California District Attorneys, Attorney General's Office and Others Release Death Penalty Study

Prosecutors' Report Rejects "Moratorium" as Unwarranted

Wednesday, March 19, 2003
Contact: (916) 210-6000, agpressoffice@doj.ca.gov

(SACRAMENTO) – The California District Attorneys Association (CDAA), Attorney General's Office, Criminal Justice Legal Foundation (CJLF) and others today released a comprehensive research study contradicting assertions that the death penalty system is flawed in California.

The detailed report was drafted in response to recent high-publicity criticism and requests for a moratorium on the death penalty. The report details each step in a death penalty case from the point when district attorneys initially decide whether to seek the penalty through the lengthy and comprehensive appellate review process. It refutes allegations of unfairness in California's death penalty process by distinguishing California's system from other states, explaining the analytical flaws in reports alleging high "error" rates, and outlining the extraordinary procedural safeguards in place to protect the rights of defendants.

"The death penalty has been the target of relentless attack in recent years," said Imperial County District Attorney and CDAA President, Gilbert Otero. "District attorneys have grown tired of the rhetoric and misinformation used by those seeking to abolish capital punishment. We felt it our responsibility to set the record straight as to how the law is enforced in California. The state's citizens can take solace in the extraordinary safeguards used to ensure that only those murderers who are most deserving receive the death penalty. There is no need whatsoever to impose a so-called ‘moratorium' in California."

"California's prosecutors bear a heavy burden when deciding whether to seek the death penalty in brutal murder cases," Lockyer said. "Our system ensures that the punishment is reserved only for the worst offenders, is applied justly only after careful judicial review, and provides defendants with a quality and vigorous defense."
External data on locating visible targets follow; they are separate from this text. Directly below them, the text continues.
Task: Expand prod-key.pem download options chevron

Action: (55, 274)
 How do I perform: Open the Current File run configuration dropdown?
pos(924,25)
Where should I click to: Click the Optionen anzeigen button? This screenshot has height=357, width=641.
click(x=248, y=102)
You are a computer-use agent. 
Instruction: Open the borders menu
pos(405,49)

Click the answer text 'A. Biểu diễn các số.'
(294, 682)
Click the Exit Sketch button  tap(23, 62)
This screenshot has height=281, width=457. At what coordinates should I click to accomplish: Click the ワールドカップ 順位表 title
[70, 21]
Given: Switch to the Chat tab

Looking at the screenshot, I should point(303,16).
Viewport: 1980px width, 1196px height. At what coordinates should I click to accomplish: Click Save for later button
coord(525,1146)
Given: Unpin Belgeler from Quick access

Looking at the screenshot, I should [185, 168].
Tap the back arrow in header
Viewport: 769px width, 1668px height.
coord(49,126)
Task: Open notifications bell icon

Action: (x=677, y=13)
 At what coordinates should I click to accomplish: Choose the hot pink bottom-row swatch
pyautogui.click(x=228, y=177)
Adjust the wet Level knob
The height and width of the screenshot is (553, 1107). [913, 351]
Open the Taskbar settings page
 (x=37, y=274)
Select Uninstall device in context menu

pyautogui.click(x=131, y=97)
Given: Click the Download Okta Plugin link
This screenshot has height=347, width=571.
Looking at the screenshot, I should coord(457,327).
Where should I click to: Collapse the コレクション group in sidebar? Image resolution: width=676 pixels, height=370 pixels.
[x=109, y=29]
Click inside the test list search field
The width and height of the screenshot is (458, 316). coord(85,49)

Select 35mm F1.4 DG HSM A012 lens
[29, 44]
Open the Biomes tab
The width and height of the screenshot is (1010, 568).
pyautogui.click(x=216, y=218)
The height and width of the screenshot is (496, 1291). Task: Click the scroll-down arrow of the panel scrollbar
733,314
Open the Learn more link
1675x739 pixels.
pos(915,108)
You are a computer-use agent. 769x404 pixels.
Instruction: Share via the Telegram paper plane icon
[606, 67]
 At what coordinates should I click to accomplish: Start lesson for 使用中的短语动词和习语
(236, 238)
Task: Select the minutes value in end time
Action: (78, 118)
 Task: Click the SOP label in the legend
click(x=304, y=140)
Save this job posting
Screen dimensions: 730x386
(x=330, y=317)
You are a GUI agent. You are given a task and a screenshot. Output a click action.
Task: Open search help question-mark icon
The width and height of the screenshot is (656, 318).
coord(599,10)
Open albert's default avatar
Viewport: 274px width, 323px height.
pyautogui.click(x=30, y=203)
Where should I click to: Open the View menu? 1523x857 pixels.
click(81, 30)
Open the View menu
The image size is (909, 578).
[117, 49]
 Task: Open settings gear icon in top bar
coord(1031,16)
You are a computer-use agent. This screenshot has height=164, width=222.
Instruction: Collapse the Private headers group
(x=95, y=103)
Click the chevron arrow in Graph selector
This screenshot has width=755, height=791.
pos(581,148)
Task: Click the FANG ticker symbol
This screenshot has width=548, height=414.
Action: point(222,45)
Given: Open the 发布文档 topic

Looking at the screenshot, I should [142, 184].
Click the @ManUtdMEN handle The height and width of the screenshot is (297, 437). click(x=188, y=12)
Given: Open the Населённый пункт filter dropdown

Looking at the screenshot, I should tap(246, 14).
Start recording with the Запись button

Key findings contained in the report include:

California's death penalty law targets only the worst murderers and district attorneys rarely seek the death penalty for qualifying cases. Less than 2% of all murderers in California were sentenced to death in 2001. State law limits the death penalty to only those murders involving one of a select list of 21 special circumstances. Each District Attorney thoroughly reviews the small subset of death-eligible cases, often after consulting with defense attorneys, before deciding whether to pursue the death penalty.

California law provides extraordinary safeguards in death penalty trials. Unlike many states, capital defendants are guaranteed, at no personal expense, high-quality defense attorneys at the trial court and appellate levels. Standardized qualifications for defense counsel require extensive experience in capital and other serious criminal cases. Defense attorneys are also provided significant resources for investigative and expert expenses.

Unlike other states, "innocent" defendants have not narrowly escaped execution in California. While some states imposed moratoriums or commuted death row sentences as a result of innocent persons coming close to execution, no one sentenced to death in California has ever established actual innocence. The three California defendants that the Death Penalty Information Center categorized as "innocent" had their death sentences reversed on procedural or other grounds - not actual innocence.

Studies alleging high death penalty error rates use misleading information to support their conclusions. Recent studies by death penalty opponents allege that appellate court reversals indicate that "innocent" death row defendants were wrongly convicted. Many reversals are the result of newly established California and U.S. Supreme Court precedent which must be retroactively applied to most death row defendants. The resulting reversals are often the result of ever-changing case-law usually designed to protect the rights of defendants, not the result of an innocence finding.

State and federal courts rigorously review every death penalty case in California. Under state law, even if a jury unanimously votes to sentence a defendant to death, the trial judge has authority to reverse the sentence if he/she feels the jury's decision was improper. Every case is automatically appealed to the California Supreme Court and capital defendants are allowed to directly and collaterally (through habeas corpus) challenge their conviction at every level of state and federal courts. It presently takes more than 15 years in California before an execution is carried out.

A copy of the report, "Prosecutors' Perspective on California's Death Penalty," can be found at the CDAA website: www.cdaa.org.